◆ TASK INSTRUCTIONS: Pull every line containing the word "will" from the records.

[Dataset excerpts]
___
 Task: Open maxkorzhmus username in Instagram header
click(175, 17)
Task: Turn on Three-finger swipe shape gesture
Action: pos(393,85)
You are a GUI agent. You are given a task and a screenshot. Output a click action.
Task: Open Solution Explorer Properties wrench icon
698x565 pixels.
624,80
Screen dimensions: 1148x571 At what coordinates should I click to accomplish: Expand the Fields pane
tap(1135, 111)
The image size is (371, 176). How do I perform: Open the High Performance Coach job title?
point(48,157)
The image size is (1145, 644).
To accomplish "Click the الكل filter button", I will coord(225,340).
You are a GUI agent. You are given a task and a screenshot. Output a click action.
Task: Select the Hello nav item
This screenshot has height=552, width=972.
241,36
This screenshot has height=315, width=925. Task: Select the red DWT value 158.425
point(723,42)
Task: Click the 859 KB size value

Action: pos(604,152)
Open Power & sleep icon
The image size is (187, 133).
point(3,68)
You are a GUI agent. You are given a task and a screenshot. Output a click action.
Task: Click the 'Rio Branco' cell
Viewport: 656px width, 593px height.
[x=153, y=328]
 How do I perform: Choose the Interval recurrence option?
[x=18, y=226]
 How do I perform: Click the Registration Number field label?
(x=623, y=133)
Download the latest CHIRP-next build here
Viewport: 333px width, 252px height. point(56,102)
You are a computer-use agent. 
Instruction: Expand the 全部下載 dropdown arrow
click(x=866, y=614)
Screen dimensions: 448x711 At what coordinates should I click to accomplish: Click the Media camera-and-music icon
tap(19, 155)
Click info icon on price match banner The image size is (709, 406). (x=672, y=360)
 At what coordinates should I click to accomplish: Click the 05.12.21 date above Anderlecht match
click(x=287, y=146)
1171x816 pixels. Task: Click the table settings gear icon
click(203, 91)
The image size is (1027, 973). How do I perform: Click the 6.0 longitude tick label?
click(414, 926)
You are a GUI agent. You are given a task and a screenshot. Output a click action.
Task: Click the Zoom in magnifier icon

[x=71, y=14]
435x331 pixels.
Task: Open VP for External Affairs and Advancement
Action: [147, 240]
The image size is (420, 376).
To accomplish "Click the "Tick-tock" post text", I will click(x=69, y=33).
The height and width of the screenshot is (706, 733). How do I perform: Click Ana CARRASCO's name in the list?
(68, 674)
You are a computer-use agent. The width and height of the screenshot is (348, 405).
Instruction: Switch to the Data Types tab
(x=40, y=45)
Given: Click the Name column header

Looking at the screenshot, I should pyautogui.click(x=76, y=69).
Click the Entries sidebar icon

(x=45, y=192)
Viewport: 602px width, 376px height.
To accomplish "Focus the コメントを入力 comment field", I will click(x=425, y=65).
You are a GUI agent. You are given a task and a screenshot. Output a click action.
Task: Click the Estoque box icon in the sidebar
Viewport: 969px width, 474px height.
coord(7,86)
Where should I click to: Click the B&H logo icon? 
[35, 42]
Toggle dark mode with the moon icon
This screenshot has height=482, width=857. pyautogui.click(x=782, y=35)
___
◆ EXPECTED ANSWER:
To accomplish "Click the الكل filter button", I will coord(225,340).
To accomplish "Click the "Tick-tock" post text", I will click(x=69, y=33).
To accomplish "Focus the コメントを入力 comment field", I will click(x=425, y=65).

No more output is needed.